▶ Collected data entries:
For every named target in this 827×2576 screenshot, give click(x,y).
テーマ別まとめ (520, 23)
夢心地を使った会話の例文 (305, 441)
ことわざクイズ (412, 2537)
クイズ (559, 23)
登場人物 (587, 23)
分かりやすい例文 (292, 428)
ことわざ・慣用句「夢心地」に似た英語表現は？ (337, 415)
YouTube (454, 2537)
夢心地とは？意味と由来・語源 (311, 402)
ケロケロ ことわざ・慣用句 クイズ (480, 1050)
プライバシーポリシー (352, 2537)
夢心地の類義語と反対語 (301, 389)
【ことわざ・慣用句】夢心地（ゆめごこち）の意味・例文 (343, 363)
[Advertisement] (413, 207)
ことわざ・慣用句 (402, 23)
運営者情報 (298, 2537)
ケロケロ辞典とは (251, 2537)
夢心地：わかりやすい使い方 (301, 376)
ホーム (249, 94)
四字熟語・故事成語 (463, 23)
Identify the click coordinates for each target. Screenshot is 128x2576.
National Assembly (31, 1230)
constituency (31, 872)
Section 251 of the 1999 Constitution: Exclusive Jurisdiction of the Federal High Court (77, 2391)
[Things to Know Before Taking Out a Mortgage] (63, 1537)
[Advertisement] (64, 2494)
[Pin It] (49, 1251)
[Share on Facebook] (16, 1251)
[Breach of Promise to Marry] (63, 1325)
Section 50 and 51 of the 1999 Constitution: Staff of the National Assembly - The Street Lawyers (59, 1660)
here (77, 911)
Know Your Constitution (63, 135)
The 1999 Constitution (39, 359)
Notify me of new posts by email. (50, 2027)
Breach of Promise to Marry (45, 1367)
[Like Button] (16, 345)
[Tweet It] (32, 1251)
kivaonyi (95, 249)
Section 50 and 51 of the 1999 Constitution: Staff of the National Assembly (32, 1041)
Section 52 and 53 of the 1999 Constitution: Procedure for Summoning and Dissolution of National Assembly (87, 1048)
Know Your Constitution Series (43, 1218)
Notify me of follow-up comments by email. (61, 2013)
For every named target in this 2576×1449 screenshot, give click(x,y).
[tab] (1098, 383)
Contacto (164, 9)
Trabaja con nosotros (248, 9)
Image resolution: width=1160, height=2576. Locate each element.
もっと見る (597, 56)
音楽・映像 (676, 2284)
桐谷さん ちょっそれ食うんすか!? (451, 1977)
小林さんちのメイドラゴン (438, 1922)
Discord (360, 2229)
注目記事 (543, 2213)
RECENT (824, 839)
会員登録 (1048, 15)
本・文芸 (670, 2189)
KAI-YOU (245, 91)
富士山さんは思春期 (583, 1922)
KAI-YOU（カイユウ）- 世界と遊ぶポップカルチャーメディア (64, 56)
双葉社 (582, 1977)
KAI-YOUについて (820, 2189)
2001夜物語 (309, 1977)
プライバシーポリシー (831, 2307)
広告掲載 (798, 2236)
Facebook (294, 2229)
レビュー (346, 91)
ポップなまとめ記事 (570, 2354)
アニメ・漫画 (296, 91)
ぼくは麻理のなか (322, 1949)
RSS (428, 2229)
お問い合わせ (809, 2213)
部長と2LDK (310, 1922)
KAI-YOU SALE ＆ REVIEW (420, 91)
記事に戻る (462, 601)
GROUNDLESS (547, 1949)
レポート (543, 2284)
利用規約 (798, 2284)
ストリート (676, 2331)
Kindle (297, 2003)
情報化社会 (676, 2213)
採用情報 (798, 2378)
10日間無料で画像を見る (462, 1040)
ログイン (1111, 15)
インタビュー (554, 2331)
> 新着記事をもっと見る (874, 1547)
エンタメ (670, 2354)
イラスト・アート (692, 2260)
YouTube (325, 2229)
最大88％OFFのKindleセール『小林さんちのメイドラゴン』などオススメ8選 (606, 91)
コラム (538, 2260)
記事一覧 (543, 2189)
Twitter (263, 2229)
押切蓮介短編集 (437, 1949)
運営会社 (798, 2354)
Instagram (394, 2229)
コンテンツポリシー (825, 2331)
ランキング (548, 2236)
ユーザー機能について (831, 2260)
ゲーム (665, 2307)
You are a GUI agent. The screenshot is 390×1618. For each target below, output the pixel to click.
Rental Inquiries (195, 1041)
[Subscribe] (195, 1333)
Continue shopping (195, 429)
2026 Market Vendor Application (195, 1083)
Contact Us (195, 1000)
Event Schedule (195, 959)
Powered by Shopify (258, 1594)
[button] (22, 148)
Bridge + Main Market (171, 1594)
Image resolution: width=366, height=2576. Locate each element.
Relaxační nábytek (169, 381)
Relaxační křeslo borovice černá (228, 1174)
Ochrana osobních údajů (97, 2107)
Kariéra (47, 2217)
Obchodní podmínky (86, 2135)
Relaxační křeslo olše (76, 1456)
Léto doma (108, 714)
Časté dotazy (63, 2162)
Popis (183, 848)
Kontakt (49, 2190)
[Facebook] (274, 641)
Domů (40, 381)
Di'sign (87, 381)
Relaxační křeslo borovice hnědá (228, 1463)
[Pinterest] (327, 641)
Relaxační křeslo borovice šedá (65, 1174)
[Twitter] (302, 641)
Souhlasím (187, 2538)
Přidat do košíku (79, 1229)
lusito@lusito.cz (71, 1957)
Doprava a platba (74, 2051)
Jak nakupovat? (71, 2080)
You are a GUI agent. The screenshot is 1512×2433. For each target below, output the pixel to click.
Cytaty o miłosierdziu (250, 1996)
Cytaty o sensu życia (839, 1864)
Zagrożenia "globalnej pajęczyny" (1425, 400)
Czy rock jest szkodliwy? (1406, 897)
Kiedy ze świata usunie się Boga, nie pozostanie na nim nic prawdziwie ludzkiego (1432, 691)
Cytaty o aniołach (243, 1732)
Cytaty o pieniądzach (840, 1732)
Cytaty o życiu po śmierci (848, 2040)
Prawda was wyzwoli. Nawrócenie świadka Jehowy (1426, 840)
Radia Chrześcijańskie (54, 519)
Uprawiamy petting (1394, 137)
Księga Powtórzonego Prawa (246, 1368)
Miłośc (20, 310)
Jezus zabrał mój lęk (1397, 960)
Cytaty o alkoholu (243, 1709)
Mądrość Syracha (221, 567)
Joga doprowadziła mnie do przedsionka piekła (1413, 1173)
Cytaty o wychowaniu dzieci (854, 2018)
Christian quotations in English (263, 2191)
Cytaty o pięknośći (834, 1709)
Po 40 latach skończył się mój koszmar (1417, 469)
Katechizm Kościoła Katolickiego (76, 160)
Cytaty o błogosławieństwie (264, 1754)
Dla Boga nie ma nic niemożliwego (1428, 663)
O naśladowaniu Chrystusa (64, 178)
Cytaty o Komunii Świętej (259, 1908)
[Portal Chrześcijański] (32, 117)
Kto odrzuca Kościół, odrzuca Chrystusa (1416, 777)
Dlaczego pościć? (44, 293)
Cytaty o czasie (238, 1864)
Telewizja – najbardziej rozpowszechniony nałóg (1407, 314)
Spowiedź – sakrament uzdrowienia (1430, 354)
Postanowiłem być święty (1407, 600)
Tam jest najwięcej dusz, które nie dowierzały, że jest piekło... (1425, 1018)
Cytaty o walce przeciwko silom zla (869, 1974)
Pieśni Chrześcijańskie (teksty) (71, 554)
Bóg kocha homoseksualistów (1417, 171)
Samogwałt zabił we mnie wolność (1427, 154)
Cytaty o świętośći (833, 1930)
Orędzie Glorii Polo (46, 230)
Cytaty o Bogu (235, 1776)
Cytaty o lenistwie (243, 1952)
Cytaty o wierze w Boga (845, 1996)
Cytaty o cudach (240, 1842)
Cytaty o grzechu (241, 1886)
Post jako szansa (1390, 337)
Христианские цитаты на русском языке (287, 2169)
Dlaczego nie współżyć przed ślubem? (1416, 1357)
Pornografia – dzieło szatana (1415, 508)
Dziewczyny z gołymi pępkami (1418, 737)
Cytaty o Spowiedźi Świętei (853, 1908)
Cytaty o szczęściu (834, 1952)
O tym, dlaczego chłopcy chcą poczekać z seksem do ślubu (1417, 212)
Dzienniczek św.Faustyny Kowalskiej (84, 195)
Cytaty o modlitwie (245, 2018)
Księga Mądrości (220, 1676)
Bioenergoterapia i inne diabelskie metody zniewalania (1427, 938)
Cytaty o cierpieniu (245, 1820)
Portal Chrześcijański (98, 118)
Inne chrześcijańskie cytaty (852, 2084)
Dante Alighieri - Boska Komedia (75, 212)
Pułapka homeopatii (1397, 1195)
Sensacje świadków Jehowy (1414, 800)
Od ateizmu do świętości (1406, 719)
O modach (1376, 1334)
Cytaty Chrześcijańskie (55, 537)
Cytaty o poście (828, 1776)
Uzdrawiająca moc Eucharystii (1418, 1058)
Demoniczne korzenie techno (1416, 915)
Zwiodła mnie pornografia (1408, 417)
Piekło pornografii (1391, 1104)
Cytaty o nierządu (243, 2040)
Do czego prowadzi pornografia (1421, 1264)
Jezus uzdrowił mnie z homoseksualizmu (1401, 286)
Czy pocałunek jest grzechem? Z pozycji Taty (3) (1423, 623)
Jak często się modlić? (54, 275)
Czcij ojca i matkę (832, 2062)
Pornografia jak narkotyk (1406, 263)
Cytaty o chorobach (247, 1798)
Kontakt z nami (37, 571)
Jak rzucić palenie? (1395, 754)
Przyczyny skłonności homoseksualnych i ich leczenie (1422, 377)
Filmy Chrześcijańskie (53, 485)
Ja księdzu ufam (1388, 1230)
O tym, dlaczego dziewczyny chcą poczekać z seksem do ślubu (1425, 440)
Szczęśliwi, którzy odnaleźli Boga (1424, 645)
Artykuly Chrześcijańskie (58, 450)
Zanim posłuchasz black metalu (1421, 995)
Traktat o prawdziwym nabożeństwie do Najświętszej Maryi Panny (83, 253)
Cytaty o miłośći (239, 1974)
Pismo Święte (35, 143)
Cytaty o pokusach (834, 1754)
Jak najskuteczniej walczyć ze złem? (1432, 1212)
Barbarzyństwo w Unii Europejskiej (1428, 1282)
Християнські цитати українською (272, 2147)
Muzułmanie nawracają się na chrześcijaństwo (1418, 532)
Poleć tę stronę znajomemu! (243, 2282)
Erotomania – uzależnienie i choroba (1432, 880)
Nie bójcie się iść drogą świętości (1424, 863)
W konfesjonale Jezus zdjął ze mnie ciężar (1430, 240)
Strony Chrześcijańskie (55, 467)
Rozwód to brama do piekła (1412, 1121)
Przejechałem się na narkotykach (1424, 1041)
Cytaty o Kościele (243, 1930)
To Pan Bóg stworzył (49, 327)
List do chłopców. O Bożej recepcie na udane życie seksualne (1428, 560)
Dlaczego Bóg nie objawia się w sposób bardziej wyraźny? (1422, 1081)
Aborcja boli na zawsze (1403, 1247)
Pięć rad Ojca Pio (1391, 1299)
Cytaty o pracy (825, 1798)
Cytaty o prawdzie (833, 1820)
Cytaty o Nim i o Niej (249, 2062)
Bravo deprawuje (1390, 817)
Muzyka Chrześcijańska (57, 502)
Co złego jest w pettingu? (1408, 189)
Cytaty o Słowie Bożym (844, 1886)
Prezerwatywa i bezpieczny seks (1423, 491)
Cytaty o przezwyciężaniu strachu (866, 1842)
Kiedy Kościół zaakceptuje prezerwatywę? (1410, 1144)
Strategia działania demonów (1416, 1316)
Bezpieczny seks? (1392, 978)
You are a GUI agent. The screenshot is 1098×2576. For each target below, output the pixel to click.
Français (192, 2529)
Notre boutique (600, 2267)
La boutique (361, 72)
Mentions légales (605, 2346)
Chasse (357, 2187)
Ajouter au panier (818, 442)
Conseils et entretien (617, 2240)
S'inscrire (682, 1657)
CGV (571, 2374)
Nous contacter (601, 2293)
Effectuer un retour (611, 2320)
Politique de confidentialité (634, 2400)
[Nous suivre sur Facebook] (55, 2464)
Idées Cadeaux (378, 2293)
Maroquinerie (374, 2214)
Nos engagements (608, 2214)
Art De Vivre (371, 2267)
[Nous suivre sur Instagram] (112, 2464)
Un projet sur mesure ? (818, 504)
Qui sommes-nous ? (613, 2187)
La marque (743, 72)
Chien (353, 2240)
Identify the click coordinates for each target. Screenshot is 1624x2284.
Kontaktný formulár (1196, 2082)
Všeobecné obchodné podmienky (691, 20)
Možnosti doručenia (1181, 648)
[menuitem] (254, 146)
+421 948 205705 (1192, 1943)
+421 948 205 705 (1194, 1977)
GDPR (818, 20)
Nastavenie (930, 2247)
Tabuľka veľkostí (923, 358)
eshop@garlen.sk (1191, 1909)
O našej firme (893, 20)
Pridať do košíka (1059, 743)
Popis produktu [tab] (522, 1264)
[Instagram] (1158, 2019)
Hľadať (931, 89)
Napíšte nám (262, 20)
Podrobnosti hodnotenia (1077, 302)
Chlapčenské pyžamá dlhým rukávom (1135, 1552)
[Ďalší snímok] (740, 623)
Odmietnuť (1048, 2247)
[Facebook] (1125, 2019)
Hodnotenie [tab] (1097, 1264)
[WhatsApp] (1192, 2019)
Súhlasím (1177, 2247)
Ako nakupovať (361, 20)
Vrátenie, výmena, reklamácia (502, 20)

▶ Problem:
Out of the data above, transcribe exactly and only the lines starting with the line that has "Relaxační křeslo borovice šedá (65, 1174)" and going on through the line that has "Czy rock jest szkodliwy? (1406, 897)", both included.

▶ Reply to the exercise:
Relaxační křeslo borovice šedá (65, 1174)
[Twitter] (302, 641)
Souhlasím (187, 2538)
Přidat do košíku (79, 1229)
lusito@lusito.cz (71, 1957)
Doprava a platba (74, 2051)
Jak nakupovat? (71, 2080)
You are a GUI agent. The screenshot is 1512×2433. For each target below, output the pixel to click.
Cytaty o miłosierdziu (250, 1996)
Cytaty o sensu życia (839, 1864)
Zagrożenia "globalnej pajęczyny" (1425, 400)
Czy rock jest szkodliwy? (1406, 897)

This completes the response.